Odorizzi admits he has felt snakebit.
“I don’t know how I really couldn’t,” he said. “Everything has kind of been fluky. I haven’t had any arm troubles, anything like that, my stuff when I’ve pitched is normal. It’s just trying to get into a groove, which I think has been borderline impossible for me this year. So, yes, it’s frustrating, but four starts doesn’t determine who I am. I think it’s just one of those years. I don’t really know. Tough luck? Tough you know what, that I will probably just let go. I honestly don’t know what to tell you. It’s been tough, it’s been crappy. When I’ve been out there, especially today, I felt the best I’ve felt this year. Got swings and misses, everything that I could have wanted. To have something that I’ve never had happen to me before is just one more kick to the groin.”
Odorizzi echoed what Baldelli said about this being a day-to-day situation.
“The cut I have on my finger is exposing the skin underneath, so you know how sensitive that is?” Odorizzi said. “It’s like a paper cut, like a large paper cut. That skin underneath just needs to be exposed and harden up and all that type of stuff, so it’s a day-by-day type of a thing and hopefully I’ll be able to make my next start and get back to it. But my focus is being ready for the playoffs and being able to do what I can do for this team. I know what type of pitcher I am. I don’t need to go out and prove that I deserve to be in the starting rotation.

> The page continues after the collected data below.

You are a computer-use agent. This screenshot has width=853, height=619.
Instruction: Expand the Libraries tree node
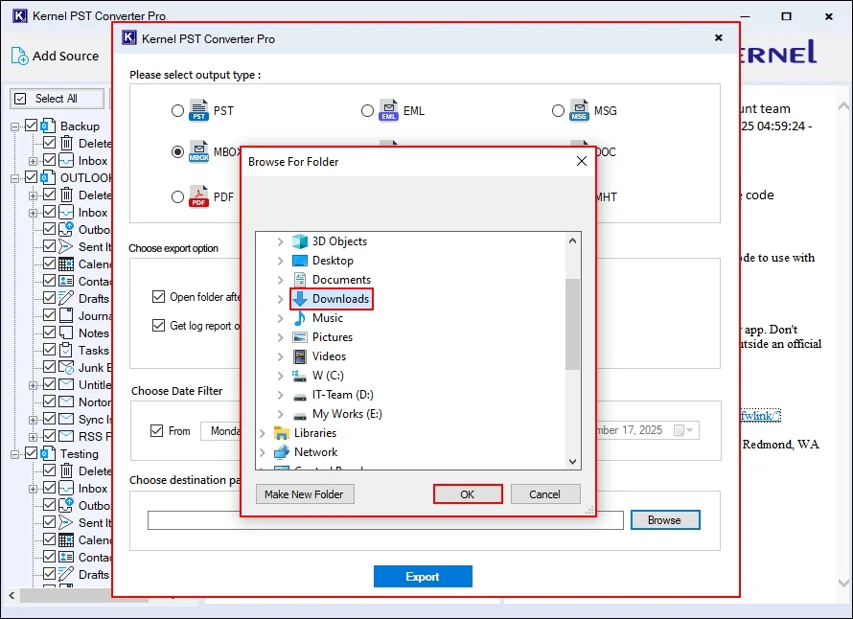click(262, 433)
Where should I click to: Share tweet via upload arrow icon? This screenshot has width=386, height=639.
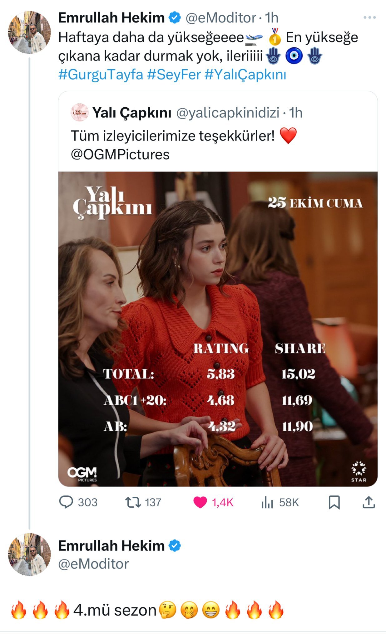[369, 502]
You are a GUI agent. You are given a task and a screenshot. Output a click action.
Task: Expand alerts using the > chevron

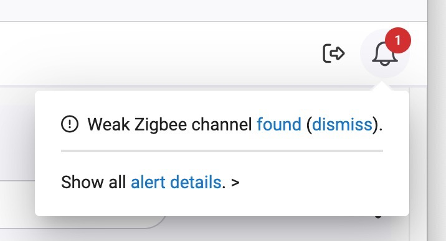pos(235,183)
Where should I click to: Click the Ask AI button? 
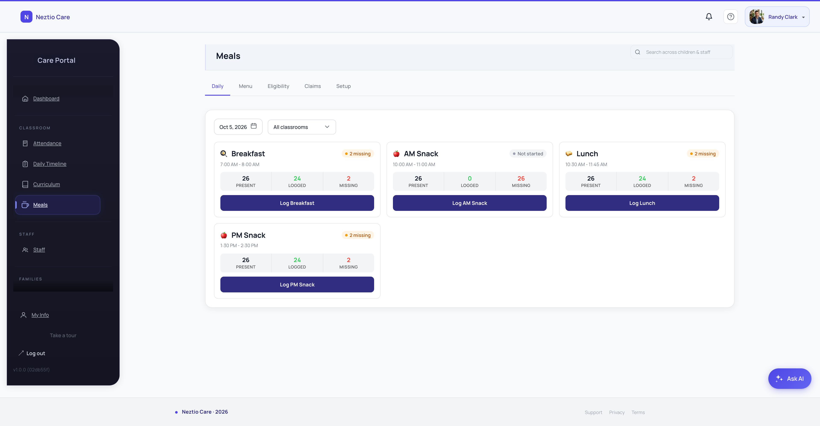coord(789,379)
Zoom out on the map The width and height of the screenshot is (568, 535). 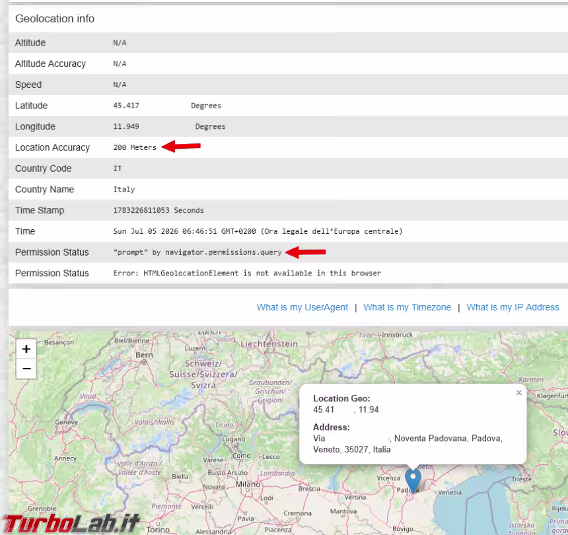(x=26, y=369)
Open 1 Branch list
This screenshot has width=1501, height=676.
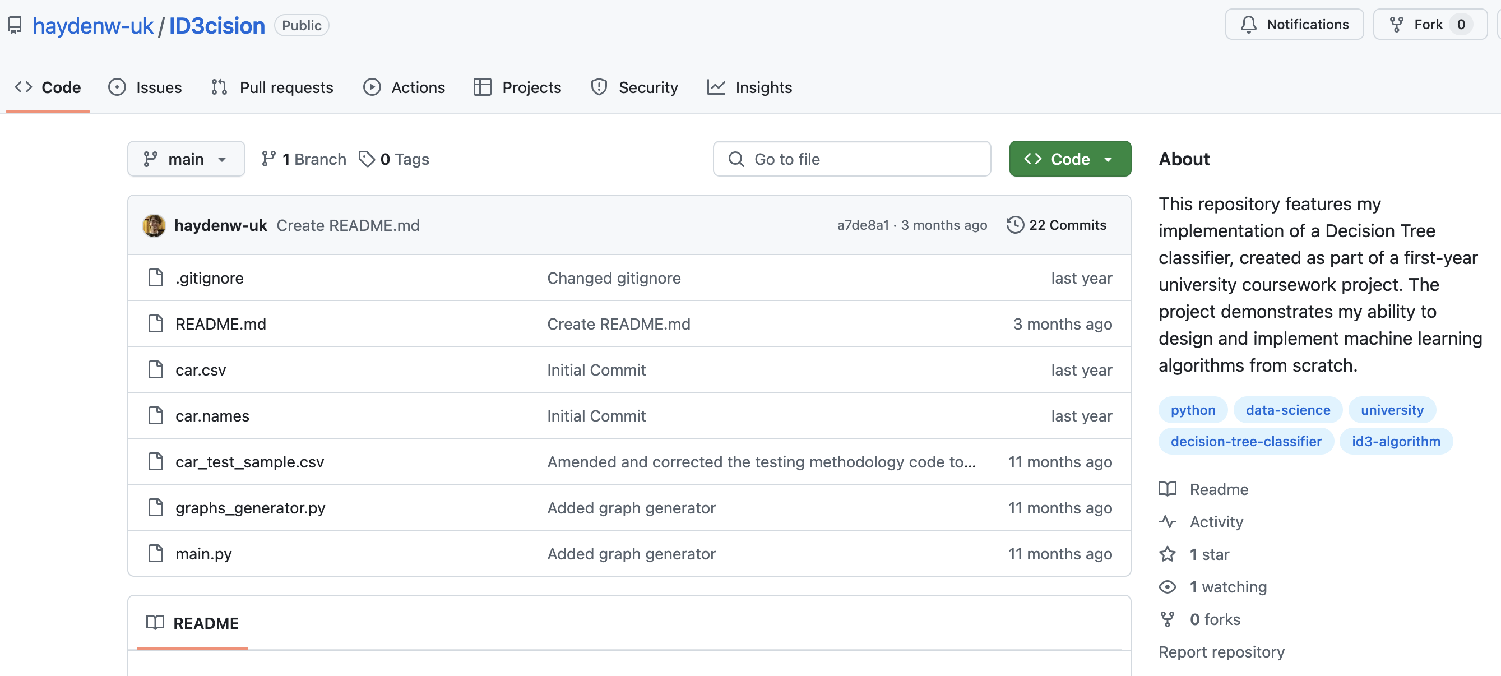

“I just need to be healthy and get healthy with all these weird things that happened to me. Today was a lot of positives. I’m trying to take the positive route  and not get too down on it because it’s something I can’t control. I felt like me again today, so it’s just a matter of letting time go by, letting things heal. Hopefully I’m a quick heal(er). I’ll tell you this, I’m going to work my ass off to do everything I can to be as back as quick I can because I want to help this team. I believe in this team. I think I can give us an extra edge that we need going into the playoffs. … When push comes to shove at the end of the year, I’ll pitch through it and do my best to letting this team do what it needs to do and win. I want to be out there and I want to compete for this team.”
Plus, Odorizzi knows there aren’t many who are going to feel sorry for him. “There’s a saying about problems and issues: Half the people don’t give a crap and the other half are glad you have them,” he said. “So I’m not going to let this affect me, get me down.”